In a filing this week, the utility said it will continue building new fossil fuel and nuclear generation to supply electricity to its Virginia customers over the next 15 years, closely aligning itself with Republican Gov. Glenn Youngkin’s energy policy.
“The priorities of the Company have not changed — to provide reliable, affordable, and increasingly clean power to its customers,” the utility wrote in its 2023 Integrated Resource Plan.
The plan is a nonbinding 15- to 25-year roadmap required by state law every three years and based on forecasts from regional grid operator PJM Interconnection. “However, this year the long-term projected amount of power needed in the [Dominion] Zone materially increased.”

Basically, this means that Dominion will likely keep most of its existing power stations online while seeking to build additional small natural gas plants and modular nuclear reactors in the next few decades.
“This ‘all of the above’ approach ensures we can reliably serve our customers ‘around-the-clock’, especially on the hottest and coldest days of the year,” Ed Baine, the utility’s president, said in a news release, according to the Associated Press.
“Our plan balances the benefits of renewables with the reliability of ‘on-demand’ power so we can meet the growing needs of our customers.”
The Virginia Mercury writes that Dominion says the steep rises in demand are linked to accelerating data center growth and, “to a lesser extent,” electrification, including the transition to electric vehicles. The findings are in line with 2021 predictions from the University of Virginia’s Energy Transition Initiative.
In Dominion’s Integrated Resource Plan (IRP), filed with the State Corporation Commission, the utility laid out five possible scenarios for meeting its customers’ needs. All call for new solar, wind, and energy storage development.
All but one, a least-cost plan the company was required to model but said it doesn’t consider a true “path forward,” includes the development of small modular nuclear reactors.

Dominion Energy Virginia, which serves about 2.7 million customers in Virginia and a small portion of North Carolina, also faces a deadline to meet the standards of the 2020 Virginia Clean Economy Act, which requires Dominion to generate 100 percent of its electricity from carbon-free sources by the end of 2045.

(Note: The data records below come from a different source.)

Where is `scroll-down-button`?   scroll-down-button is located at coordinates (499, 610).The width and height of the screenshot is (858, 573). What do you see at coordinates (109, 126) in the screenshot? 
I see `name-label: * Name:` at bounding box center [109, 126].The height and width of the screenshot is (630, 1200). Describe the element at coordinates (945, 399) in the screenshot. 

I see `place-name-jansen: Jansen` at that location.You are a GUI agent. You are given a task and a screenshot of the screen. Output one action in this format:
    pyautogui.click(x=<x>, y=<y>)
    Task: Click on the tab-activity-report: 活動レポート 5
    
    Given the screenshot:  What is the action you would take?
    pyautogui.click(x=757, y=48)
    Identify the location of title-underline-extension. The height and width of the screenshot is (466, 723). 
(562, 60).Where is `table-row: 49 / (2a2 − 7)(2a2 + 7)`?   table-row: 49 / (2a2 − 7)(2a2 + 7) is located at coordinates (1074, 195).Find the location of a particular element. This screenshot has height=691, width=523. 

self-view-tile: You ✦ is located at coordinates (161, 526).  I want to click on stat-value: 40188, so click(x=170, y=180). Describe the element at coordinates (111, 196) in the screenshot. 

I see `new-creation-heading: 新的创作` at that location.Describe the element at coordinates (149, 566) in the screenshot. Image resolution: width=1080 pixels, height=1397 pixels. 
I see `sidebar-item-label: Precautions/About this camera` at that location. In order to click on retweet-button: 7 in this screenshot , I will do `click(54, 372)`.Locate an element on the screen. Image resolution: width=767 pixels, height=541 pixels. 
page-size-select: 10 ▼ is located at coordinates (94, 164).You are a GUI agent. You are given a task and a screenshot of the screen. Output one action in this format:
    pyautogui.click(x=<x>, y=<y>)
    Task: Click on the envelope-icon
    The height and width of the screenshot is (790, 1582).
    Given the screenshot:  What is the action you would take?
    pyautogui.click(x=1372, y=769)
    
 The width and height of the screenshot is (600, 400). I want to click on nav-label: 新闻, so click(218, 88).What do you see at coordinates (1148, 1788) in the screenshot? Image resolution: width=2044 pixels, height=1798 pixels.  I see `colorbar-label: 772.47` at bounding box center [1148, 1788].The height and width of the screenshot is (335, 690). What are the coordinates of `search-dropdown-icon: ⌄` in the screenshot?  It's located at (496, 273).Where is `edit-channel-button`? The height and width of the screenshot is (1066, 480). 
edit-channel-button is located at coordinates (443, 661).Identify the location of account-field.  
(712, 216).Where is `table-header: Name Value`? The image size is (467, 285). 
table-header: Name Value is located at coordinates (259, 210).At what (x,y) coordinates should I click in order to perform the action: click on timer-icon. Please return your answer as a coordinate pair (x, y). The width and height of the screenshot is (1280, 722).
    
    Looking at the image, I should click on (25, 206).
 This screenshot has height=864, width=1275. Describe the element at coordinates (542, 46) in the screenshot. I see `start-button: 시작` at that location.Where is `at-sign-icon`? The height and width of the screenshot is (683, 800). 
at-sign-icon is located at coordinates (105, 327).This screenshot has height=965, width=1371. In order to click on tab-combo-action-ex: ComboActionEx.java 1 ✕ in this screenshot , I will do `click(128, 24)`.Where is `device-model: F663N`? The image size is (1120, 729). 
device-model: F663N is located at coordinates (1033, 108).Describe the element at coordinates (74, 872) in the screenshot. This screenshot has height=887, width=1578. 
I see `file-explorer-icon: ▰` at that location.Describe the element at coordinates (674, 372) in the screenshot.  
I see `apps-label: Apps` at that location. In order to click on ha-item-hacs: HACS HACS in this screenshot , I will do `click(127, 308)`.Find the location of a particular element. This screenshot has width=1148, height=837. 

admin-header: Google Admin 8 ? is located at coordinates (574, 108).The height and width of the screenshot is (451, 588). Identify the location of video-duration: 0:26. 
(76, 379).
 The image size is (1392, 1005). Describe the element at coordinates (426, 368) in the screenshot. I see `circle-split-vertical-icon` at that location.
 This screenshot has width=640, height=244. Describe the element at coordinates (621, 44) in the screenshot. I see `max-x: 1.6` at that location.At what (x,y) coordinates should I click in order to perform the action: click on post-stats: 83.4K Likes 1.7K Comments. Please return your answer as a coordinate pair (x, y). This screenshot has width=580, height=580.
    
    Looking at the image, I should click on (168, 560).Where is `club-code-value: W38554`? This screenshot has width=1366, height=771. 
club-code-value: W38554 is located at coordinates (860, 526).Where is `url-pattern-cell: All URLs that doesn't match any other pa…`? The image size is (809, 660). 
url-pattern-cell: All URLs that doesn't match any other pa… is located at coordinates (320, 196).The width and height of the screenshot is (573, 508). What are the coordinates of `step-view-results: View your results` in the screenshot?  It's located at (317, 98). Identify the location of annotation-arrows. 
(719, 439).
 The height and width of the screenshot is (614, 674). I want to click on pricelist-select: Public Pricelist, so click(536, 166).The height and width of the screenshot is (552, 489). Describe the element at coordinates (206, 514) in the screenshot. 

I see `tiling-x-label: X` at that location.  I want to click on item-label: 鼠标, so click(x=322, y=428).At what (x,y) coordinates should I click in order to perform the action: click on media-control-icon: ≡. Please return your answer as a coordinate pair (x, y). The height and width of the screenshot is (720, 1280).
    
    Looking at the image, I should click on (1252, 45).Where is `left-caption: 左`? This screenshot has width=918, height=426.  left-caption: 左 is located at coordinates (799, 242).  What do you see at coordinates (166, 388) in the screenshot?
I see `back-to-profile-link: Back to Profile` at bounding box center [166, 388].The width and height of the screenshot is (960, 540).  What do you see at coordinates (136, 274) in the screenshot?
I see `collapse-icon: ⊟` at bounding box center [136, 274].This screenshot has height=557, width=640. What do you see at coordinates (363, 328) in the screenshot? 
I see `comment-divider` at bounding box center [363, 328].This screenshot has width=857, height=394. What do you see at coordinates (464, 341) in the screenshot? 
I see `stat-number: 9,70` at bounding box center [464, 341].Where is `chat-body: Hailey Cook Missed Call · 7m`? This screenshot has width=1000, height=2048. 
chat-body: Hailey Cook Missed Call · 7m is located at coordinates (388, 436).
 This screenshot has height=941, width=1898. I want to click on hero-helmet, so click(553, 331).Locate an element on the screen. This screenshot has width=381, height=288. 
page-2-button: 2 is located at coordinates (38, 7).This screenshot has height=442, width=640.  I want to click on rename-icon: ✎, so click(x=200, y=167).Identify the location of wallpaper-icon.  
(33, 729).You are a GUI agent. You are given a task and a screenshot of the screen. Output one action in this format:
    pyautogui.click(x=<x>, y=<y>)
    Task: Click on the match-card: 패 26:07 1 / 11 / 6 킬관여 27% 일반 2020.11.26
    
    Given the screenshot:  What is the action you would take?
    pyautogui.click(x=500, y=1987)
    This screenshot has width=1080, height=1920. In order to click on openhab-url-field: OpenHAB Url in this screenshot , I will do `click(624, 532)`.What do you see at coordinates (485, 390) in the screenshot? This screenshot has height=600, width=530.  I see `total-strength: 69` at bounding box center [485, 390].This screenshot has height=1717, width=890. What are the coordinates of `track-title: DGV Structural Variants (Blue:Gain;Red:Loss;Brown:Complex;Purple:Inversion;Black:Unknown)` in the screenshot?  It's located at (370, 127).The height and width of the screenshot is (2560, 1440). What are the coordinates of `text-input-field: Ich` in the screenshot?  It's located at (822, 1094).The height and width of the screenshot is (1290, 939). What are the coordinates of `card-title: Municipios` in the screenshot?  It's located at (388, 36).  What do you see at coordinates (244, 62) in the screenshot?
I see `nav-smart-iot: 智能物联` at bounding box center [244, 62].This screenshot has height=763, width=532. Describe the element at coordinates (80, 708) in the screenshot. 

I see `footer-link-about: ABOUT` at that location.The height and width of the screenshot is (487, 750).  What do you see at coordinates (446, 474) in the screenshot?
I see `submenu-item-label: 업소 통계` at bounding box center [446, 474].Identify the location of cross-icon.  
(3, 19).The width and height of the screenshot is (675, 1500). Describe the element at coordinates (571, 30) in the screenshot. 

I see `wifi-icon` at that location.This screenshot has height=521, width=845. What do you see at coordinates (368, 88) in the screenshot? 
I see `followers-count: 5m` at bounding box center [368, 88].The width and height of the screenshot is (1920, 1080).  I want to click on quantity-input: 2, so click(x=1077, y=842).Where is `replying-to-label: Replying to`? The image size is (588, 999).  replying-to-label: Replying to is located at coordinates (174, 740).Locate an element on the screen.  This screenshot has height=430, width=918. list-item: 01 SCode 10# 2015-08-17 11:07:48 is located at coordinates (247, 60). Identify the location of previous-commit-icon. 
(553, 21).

Governor Youngkin was delighted with Dominion’s plan, saying “I applaud Dominion Energy for taking a serious look at the anticipated demand and providing commonsense pathways to proactively delay the retirement of critical baseload capacity in this IRP.”
However, Democratic lawmakers and environmental groups were not pleased with Dominion’s plan, arguing it was a diversion from proven, less costly renewable energy technologies such as solar, wind, and battery storage.
The harshest negative response came from Nate Benforado, an attorney with the Southern Environmental Law Center. “This appears to be more of a political document. It’s not a plan that takes renewable energy, including the Clean Economy Act requirements, and climate change seriously.”
He added that the IRP is nothing more than Dominion’s “attempt to get back into Youngkin’s good graces” following two months of debate over utility profits and the state’s regulatory system during the 2023 legislative session.